--- START ---

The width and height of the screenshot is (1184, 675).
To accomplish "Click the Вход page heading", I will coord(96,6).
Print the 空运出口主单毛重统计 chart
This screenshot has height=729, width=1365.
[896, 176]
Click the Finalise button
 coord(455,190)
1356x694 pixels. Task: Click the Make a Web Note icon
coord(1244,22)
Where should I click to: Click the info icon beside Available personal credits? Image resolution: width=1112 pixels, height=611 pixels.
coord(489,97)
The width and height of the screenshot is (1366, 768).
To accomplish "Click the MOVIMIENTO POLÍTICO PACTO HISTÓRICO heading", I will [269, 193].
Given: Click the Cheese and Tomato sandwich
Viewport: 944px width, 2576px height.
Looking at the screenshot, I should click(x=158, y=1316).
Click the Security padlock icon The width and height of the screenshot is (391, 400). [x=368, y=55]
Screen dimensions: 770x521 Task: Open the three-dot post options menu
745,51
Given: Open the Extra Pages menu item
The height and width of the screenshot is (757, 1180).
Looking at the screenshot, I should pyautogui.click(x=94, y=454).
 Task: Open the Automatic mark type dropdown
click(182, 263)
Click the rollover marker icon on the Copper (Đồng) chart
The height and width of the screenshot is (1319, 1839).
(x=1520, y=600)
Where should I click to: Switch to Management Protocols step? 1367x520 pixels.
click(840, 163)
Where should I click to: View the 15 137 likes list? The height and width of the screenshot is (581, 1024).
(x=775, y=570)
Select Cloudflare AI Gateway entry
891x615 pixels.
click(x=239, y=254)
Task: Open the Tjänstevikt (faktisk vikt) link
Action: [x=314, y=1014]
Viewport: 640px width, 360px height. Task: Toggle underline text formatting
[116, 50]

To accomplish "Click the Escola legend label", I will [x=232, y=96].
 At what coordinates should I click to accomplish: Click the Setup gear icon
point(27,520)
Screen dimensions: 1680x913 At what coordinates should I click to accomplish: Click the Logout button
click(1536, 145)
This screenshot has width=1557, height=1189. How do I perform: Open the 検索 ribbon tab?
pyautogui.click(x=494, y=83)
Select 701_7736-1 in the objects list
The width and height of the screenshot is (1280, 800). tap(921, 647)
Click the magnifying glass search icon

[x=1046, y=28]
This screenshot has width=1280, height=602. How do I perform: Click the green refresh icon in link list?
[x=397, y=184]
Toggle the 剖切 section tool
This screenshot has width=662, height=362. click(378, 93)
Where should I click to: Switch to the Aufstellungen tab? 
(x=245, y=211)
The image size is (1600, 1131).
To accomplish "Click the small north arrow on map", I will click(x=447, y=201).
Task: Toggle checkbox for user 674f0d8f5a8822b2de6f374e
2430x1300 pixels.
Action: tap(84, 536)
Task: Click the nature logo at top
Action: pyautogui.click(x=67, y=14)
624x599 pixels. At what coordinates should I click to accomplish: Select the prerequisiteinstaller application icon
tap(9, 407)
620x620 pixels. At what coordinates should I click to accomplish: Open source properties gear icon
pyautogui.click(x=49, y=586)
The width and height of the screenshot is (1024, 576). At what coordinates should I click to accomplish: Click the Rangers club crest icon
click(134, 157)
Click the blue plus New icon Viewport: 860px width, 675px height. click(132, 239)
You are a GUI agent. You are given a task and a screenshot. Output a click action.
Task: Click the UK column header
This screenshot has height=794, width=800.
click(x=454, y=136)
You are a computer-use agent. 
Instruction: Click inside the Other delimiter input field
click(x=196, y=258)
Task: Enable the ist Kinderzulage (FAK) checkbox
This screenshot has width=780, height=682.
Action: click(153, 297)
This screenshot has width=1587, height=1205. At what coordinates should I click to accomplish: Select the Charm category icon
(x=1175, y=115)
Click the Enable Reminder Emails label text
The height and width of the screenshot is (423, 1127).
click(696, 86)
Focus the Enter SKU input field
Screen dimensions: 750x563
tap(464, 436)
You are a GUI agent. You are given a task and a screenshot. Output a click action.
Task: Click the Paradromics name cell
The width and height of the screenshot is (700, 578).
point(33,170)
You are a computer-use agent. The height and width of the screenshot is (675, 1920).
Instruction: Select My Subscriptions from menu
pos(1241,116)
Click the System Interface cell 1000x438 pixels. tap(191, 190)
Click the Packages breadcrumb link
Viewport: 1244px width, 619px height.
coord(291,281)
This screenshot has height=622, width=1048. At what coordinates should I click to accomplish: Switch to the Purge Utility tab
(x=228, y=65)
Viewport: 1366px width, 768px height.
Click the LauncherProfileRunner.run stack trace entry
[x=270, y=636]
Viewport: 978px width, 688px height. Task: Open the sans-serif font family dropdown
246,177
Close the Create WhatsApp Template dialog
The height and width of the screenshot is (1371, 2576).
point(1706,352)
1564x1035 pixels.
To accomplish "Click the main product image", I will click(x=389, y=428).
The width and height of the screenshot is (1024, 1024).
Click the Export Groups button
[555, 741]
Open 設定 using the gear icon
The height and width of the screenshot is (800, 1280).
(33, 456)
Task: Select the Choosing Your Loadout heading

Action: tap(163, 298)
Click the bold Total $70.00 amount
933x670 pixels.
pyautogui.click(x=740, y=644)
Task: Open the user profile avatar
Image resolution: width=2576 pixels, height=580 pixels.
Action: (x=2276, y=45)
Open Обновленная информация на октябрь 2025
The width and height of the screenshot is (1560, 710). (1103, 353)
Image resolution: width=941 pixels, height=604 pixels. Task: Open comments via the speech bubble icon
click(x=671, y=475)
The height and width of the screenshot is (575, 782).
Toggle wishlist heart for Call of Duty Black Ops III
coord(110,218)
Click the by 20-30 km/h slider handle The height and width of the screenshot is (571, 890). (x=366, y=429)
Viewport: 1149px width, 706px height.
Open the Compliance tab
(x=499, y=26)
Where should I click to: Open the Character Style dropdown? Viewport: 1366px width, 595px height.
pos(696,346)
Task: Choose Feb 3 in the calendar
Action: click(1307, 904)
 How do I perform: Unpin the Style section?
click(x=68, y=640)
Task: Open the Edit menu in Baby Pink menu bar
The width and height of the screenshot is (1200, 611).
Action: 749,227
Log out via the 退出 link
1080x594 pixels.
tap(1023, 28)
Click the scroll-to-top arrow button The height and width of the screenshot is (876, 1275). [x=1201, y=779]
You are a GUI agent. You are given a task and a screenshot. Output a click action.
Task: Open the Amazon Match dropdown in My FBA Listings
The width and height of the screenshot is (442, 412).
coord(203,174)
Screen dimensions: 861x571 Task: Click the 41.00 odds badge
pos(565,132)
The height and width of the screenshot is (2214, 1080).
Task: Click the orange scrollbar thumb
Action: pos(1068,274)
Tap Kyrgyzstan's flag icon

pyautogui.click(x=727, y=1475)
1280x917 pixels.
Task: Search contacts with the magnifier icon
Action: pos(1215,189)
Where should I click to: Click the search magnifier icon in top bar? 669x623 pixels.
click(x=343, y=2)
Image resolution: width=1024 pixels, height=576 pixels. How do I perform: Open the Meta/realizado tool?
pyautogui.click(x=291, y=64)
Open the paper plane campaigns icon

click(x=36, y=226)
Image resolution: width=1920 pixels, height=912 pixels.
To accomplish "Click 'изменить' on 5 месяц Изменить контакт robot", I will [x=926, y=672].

--- END ---

The task: Your task is to retype all of the records exactly.

Written response:
The width and height of the screenshot is (1184, 675).
To accomplish "Click the Вход page heading", I will coord(96,6).
Print the 空运出口主单毛重统计 chart
This screenshot has height=729, width=1365.
[896, 176]
Click the Finalise button
 coord(455,190)
1356x694 pixels. Task: Click the Make a Web Note icon
coord(1244,22)
Where should I click to: Click the info icon beside Available personal credits? Image resolution: width=1112 pixels, height=611 pixels.
coord(489,97)
The width and height of the screenshot is (1366, 768).
To accomplish "Click the MOVIMIENTO POLÍTICO PACTO HISTÓRICO heading", I will [269, 193].
Given: Click the Cheese and Tomato sandwich
Viewport: 944px width, 2576px height.
Looking at the screenshot, I should click(x=158, y=1316).
Click the Security padlock icon The width and height of the screenshot is (391, 400). [x=368, y=55]
Screen dimensions: 770x521 Task: Open the three-dot post options menu
745,51
Given: Open the Extra Pages menu item
The height and width of the screenshot is (757, 1180).
Looking at the screenshot, I should pyautogui.click(x=94, y=454).
 Task: Open the Automatic mark type dropdown
click(182, 263)
Click the rollover marker icon on the Copper (Đồng) chart
The height and width of the screenshot is (1319, 1839).
(x=1520, y=600)
Where should I click to: Switch to Management Protocols step? 1367x520 pixels.
click(840, 163)
Where should I click to: View the 15 137 likes list? The height and width of the screenshot is (581, 1024).
(x=775, y=570)
Select Cloudflare AI Gateway entry
891x615 pixels.
click(x=239, y=254)
Task: Open the Tjänstevikt (faktisk vikt) link
Action: [x=314, y=1014]
Viewport: 640px width, 360px height. Task: Toggle underline text formatting
[116, 50]

To accomplish "Click the Escola legend label", I will [x=232, y=96].
 At what coordinates should I click to accomplish: Click the Setup gear icon
point(27,520)
Screen dimensions: 1680x913 At what coordinates should I click to accomplish: Click the Logout button
click(1536, 145)
This screenshot has width=1557, height=1189. How do I perform: Open the 検索 ribbon tab?
pyautogui.click(x=494, y=83)
Select 701_7736-1 in the objects list
The width and height of the screenshot is (1280, 800). tap(921, 647)
Click the magnifying glass search icon

[x=1046, y=28]
This screenshot has width=1280, height=602. How do I perform: Click the green refresh icon in link list?
[x=397, y=184]
Toggle the 剖切 section tool
This screenshot has width=662, height=362. click(378, 93)
Where should I click to: Switch to the Aufstellungen tab? 
(x=245, y=211)
The image size is (1600, 1131).
To accomplish "Click the small north arrow on map", I will click(x=447, y=201).
Task: Toggle checkbox for user 674f0d8f5a8822b2de6f374e
2430x1300 pixels.
Action: tap(84, 536)
Task: Click the nature logo at top
Action: pyautogui.click(x=67, y=14)
624x599 pixels. At what coordinates should I click to accomplish: Select the prerequisiteinstaller application icon
tap(9, 407)
620x620 pixels. At what coordinates should I click to accomplish: Open source properties gear icon
pyautogui.click(x=49, y=586)
The width and height of the screenshot is (1024, 576). At what coordinates should I click to accomplish: Click the Rangers club crest icon
click(134, 157)
Click the blue plus New icon Viewport: 860px width, 675px height. click(132, 239)
You are a GUI agent. You are given a task and a screenshot. Output a click action.
Task: Click the UK column header
This screenshot has height=794, width=800.
click(x=454, y=136)
You are a computer-use agent. 
Instruction: Click inside the Other delimiter input field
click(x=196, y=258)
Task: Enable the ist Kinderzulage (FAK) checkbox
This screenshot has width=780, height=682.
Action: click(153, 297)
This screenshot has width=1587, height=1205. At what coordinates should I click to accomplish: Select the Charm category icon
(x=1175, y=115)
Click the Enable Reminder Emails label text
The height and width of the screenshot is (423, 1127).
click(696, 86)
Focus the Enter SKU input field
Screen dimensions: 750x563
tap(464, 436)
You are a GUI agent. You are given a task and a screenshot. Output a click action.
Task: Click the Paradromics name cell
The width and height of the screenshot is (700, 578).
point(33,170)
You are a computer-use agent. The height and width of the screenshot is (675, 1920).
Instruction: Select My Subscriptions from menu
pos(1241,116)
Click the System Interface cell 1000x438 pixels. tap(191, 190)
Click the Packages breadcrumb link
Viewport: 1244px width, 619px height.
coord(291,281)
This screenshot has height=622, width=1048. At what coordinates should I click to accomplish: Switch to the Purge Utility tab
(x=228, y=65)
Viewport: 1366px width, 768px height.
Click the LauncherProfileRunner.run stack trace entry
[x=270, y=636]
Viewport: 978px width, 688px height. Task: Open the sans-serif font family dropdown
246,177
Close the Create WhatsApp Template dialog
The height and width of the screenshot is (1371, 2576).
point(1706,352)
1564x1035 pixels.
To accomplish "Click the main product image", I will click(x=389, y=428).
The width and height of the screenshot is (1024, 1024).
Click the Export Groups button
[555, 741]
Open 設定 using the gear icon
The height and width of the screenshot is (800, 1280).
(33, 456)
Task: Select the Choosing Your Loadout heading

Action: tap(163, 298)
Click the bold Total $70.00 amount
933x670 pixels.
pyautogui.click(x=740, y=644)
Task: Open the user profile avatar
Image resolution: width=2576 pixels, height=580 pixels.
Action: (x=2276, y=45)
Open Обновленная информация на октябрь 2025
The width and height of the screenshot is (1560, 710). (1103, 353)
Image resolution: width=941 pixels, height=604 pixels. Task: Open comments via the speech bubble icon
click(x=671, y=475)
The height and width of the screenshot is (575, 782).
Toggle wishlist heart for Call of Duty Black Ops III
coord(110,218)
Click the by 20-30 km/h slider handle The height and width of the screenshot is (571, 890). (x=366, y=429)
Viewport: 1149px width, 706px height.
Open the Compliance tab
(x=499, y=26)
Where should I click to: Open the Character Style dropdown? Viewport: 1366px width, 595px height.
pos(696,346)
Task: Choose Feb 3 in the calendar
Action: click(1307, 904)
 How do I perform: Unpin the Style section?
click(x=68, y=640)
Task: Open the Edit menu in Baby Pink menu bar
The width and height of the screenshot is (1200, 611).
Action: 749,227
Log out via the 退出 link
1080x594 pixels.
tap(1023, 28)
Click the scroll-to-top arrow button The height and width of the screenshot is (876, 1275). [x=1201, y=779]
You are a GUI agent. You are given a task and a screenshot. Output a click action.
Task: Open the Amazon Match dropdown in My FBA Listings
The width and height of the screenshot is (442, 412).
coord(203,174)
Screen dimensions: 861x571 Task: Click the 41.00 odds badge
pos(565,132)
The height and width of the screenshot is (2214, 1080).
Task: Click the orange scrollbar thumb
Action: pos(1068,274)
Tap Kyrgyzstan's flag icon

pyautogui.click(x=727, y=1475)
1280x917 pixels.
Task: Search contacts with the magnifier icon
Action: pos(1215,189)
Where should I click to: Click the search magnifier icon in top bar? 669x623 pixels.
click(x=343, y=2)
Image resolution: width=1024 pixels, height=576 pixels. How do I perform: Open the Meta/realizado tool?
pyautogui.click(x=291, y=64)
Open the paper plane campaigns icon

click(x=36, y=226)
Image resolution: width=1920 pixels, height=912 pixels.
To accomplish "Click 'изменить' on 5 месяц Изменить контакт robot", I will [x=926, y=672].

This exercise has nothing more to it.